▶ About this task
Nothing but a number should be returned: the count of lines in the records that contain "Given".

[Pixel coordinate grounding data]
[Start of section]

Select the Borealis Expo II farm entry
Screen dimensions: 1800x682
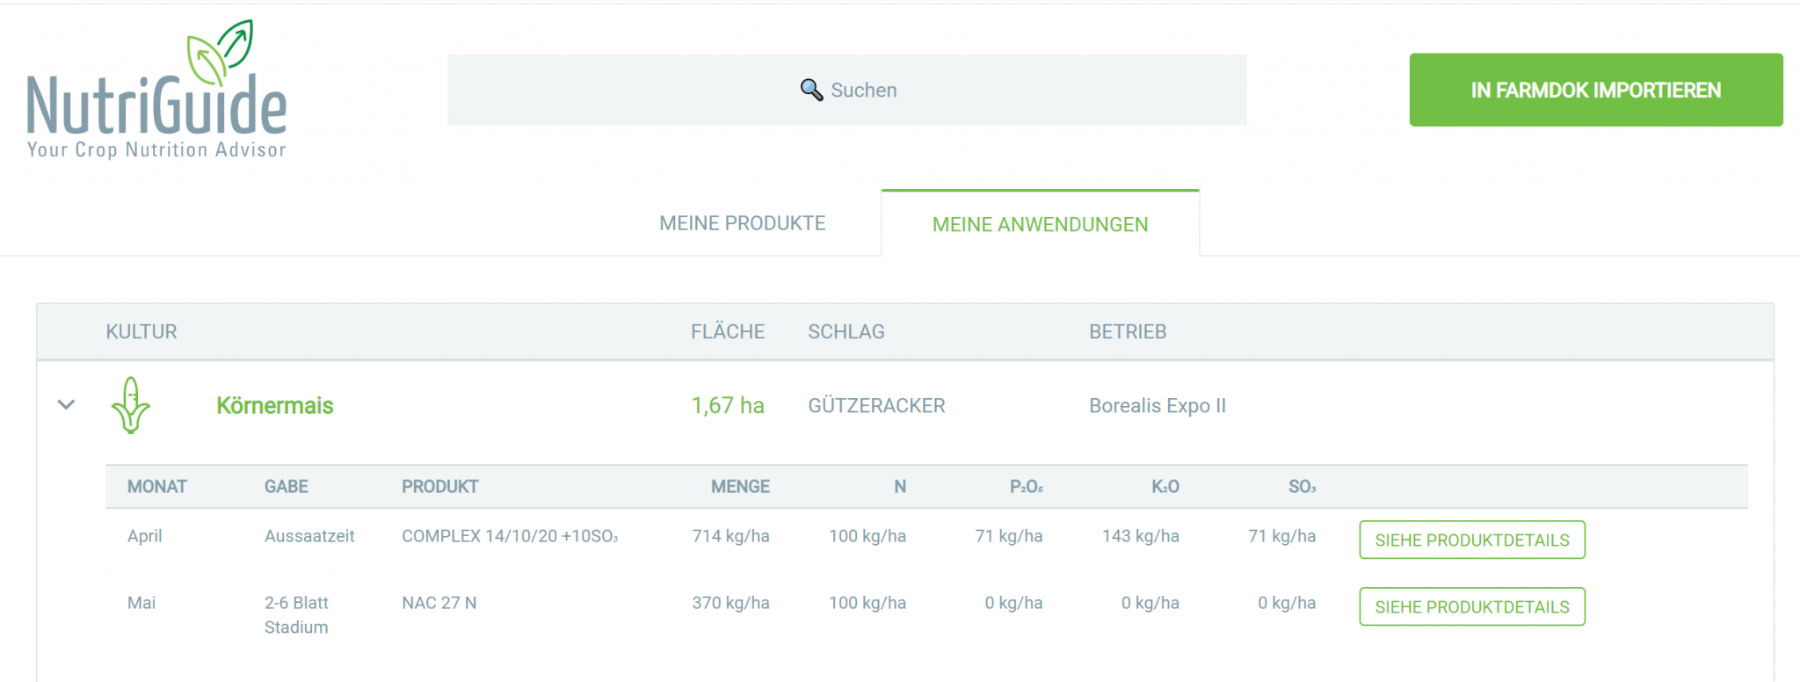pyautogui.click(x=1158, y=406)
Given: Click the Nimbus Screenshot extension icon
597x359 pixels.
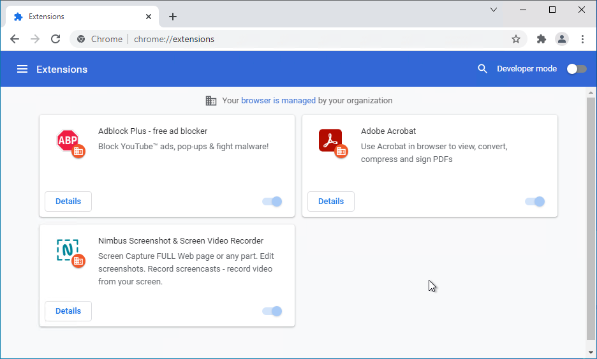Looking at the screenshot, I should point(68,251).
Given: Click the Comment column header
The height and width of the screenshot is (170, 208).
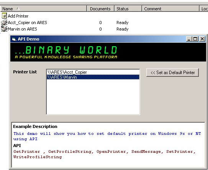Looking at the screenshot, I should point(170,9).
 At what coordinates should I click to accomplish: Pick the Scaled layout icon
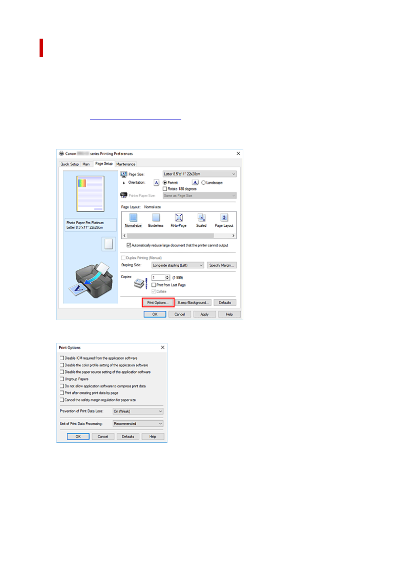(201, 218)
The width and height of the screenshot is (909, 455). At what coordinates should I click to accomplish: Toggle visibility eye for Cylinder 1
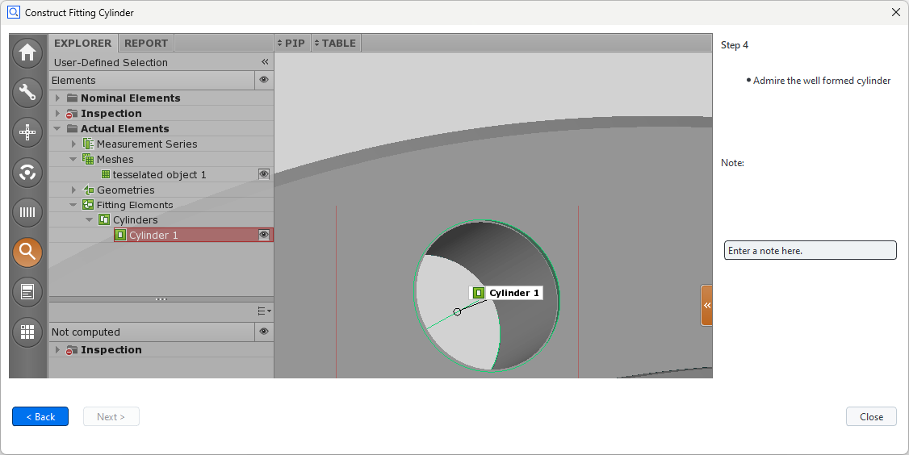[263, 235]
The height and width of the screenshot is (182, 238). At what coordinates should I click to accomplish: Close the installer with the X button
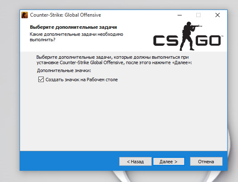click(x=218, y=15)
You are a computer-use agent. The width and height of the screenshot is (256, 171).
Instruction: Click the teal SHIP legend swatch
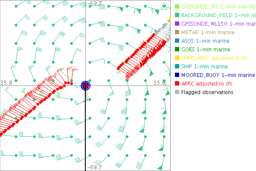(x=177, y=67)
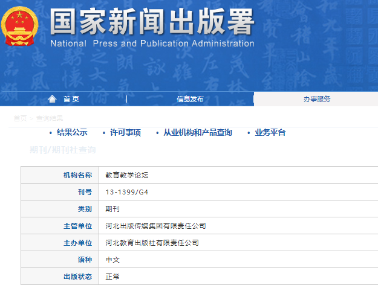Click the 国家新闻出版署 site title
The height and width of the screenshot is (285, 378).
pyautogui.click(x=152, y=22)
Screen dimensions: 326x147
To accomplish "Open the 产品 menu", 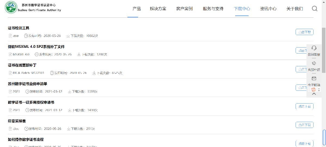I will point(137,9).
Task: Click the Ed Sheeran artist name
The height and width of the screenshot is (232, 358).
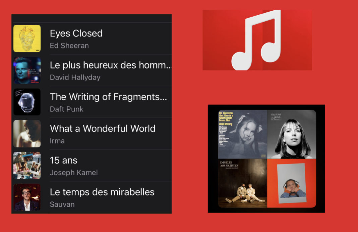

[End of section]

▶ Response to the task
2